Sunday, March 25, 2012

Ustadzah Avatar ?

Sudah menjadi kebiasaan saya, setiap akhir tahun pelajaran, di pertemuan terakhir saya selalu menyebarkan kertas-kertas kecil (K3) yang dibagian atasnya saya ketikkan tulisan "Ustzh.Izzah in my opinion" kemudian, di bawah kalimat tersebut diberi beberapa baris kosong untuk diisi. K3  ini saya simpan, bahkan ada yang dijilid. Kadang, ketika jenuh melanda K3 ini bisa menumbuhkan semangat saya. Dan jenuh ? sudah lupa tuh ! Yaah... minimal berkuranglah...
Ada satu opini yang membuat saya kesentrum dan sulit melupakannya, sampai detik ini setelah lebih sepuluh tahun karir mengajar saya. Tulisannya sederhana "Ustzh. Izzah kalau marah seperti ada api masuk ke telinga ana, ana jadi kapok. Marahnya mantab !" Ia menulis mantap dengan huruf b karena kebiasaan saya di kelas ketika memuji saya suka menyebut "man..tab.. bek" (kolkola kubro).
Saya tahu siapa murid saya yang menulis opini nyentrum ini. Berpura-pura tidak tahu, opini mereka saya bacakan satu per satu. Tanpa melihat yang menulis saya membacakannya. Salah seorang murid nyeletuk  "Berarti Ustadzah Avatar, yang menguasai api, tapi ini lebih canggih apinya bisa masuk ke telinga" Semua murid "geer" tertawa kecuali si penulis opini. Saya menanggapi (tak lupa menaruh jari teunjuk dan jempol membentuk huruf L di dagu, dan menganggukkan kepala) "Hmmm... kalau begitu Ustadzah harus menambah ilmu Ustadzah dengan ilmu menguasai air, jadi setelah marah Ustadzah bisa menyejukkan hati antum semua, gimana ? suai ?" "Suai-suai,..." Mereka kembali tertawa meriah, kelas terasa sangat cerah. Ketika pulang, genggaman tangan si penulis terasa berbeda. Dengan senyum dikulum dia berbisik "Ustadzah, ana tetap suka Ustadzah, walau Ustadzah marah" . Hati saya mengembang rasanya, saya berikan senyum terbaik dan mengacungkan jempol kepadanya.
Opini nyentrum ini membuat saya teringat sabda Rasulullah SAW ; "Kekuatan bukanlah ketika ia mampu menguasai manusia akan tetapi kekuatan adalah ketika ia mampu menguasai dirinya ketika marah".  Saya intropeksi diri ; Sudah berapa kalikah saya memarahi murid saya ? Ah, saya tak bisa menghitungnya.
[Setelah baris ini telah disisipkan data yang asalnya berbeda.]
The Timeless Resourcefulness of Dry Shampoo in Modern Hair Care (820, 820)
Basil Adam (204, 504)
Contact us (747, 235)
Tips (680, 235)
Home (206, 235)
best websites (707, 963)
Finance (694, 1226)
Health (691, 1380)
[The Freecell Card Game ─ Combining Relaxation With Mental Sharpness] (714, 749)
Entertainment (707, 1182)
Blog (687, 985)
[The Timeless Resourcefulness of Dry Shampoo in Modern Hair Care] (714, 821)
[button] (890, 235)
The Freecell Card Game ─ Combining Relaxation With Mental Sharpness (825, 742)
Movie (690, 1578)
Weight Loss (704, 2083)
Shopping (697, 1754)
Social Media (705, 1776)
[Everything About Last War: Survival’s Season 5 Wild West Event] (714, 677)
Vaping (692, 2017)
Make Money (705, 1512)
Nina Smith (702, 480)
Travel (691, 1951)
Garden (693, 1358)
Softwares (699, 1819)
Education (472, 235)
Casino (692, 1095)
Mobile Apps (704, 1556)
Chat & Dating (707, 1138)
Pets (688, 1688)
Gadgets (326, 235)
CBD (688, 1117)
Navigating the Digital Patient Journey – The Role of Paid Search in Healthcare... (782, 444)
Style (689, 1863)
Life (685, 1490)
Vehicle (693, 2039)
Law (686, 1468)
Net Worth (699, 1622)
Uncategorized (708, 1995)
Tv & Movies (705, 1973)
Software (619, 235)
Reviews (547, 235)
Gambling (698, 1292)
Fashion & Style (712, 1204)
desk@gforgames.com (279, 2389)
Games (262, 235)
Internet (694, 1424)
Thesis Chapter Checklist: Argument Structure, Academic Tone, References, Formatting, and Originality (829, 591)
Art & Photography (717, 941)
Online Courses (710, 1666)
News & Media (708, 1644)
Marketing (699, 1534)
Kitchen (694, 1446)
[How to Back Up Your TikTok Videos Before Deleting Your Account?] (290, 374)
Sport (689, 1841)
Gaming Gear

Sebab, kadang kala atau sering kali (?) ketika memberikan nasihat sya juga marah. Ketika saya marah lalu ujung-ujungnya menasehati. Betapa nasehat sering dibumbui marah atau marah ditambahi nasehat. Tak heran kebiasaan buruk murid saya jadinya terulang lagi karena marah lama kelamaan menjadi suatu kebiasaan dan cenderung untuk diulang. Semacam kecanduan atau kekebalan untuk dimarahi ?
Opini yang nyentrum ini menyadarkan saya agar tidak lagi mencampuradukkan marah dan nasehat. Betapa marah harus dihindari dan diakhiri dengan meminta maaf. Marah haruslah tidak menyakiti telinga dan atau bahkan hati murid saya. Nasehat yang diberikan tanpa marahlah yang akan membuat mereka berubah. Kepada Alloh SWT saya meminta ampun, betapa saya harus terus belajar dan belajar.